Set exercise:
Return everything in the material from the line that contains "Click the microphone" down to the line that contains "I will 536,233.", both included, without changing a character.

Supplied records:
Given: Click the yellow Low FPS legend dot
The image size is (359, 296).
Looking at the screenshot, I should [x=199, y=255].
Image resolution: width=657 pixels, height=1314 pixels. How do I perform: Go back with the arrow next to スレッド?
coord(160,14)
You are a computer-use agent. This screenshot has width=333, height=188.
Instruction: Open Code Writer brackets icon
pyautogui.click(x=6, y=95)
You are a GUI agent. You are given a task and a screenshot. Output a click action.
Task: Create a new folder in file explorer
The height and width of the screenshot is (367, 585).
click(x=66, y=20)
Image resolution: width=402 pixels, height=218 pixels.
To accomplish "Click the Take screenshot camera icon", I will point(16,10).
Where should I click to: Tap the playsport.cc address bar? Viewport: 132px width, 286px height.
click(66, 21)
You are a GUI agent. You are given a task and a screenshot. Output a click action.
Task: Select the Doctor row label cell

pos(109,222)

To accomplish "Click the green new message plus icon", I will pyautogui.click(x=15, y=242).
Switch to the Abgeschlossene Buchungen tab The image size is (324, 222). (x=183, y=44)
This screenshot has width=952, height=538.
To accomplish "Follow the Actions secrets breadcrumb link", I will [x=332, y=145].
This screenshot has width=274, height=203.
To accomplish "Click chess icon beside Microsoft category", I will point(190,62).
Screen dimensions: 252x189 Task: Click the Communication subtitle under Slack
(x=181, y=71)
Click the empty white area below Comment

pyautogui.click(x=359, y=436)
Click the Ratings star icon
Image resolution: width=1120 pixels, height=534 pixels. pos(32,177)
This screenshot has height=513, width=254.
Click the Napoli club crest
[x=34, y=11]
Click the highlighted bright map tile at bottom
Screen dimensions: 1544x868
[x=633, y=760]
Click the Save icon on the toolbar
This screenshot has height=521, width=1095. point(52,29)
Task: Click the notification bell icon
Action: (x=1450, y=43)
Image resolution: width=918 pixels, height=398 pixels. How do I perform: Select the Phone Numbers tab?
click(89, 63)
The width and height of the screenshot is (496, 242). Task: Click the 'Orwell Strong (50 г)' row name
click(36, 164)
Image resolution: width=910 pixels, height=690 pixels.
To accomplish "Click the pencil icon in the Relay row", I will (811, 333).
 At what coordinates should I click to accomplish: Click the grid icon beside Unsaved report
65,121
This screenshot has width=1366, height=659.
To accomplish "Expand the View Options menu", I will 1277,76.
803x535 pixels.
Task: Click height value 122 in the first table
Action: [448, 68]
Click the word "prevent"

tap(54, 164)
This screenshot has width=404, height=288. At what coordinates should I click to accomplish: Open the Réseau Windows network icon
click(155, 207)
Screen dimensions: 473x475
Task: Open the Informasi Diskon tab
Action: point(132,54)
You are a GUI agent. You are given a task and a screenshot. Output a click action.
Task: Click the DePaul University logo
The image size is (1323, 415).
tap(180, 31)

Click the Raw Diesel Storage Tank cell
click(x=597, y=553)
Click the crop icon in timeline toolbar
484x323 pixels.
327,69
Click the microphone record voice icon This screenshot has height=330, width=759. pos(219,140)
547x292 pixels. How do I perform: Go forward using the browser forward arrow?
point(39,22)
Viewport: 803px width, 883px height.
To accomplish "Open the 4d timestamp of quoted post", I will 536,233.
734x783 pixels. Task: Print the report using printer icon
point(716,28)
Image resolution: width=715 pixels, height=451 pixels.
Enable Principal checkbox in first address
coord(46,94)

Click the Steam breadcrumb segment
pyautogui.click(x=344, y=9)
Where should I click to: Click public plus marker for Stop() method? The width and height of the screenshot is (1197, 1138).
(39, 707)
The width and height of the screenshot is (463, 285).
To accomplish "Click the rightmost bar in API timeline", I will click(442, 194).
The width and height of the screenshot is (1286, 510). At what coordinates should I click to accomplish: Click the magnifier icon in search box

Correct result:
Click the microphone record voice icon This screenshot has height=330, width=759. pos(219,140)
547x292 pixels. How do I perform: Go forward using the browser forward arrow?
point(39,22)
Viewport: 803px width, 883px height.
To accomplish "Open the 4d timestamp of quoted post", I will 536,233.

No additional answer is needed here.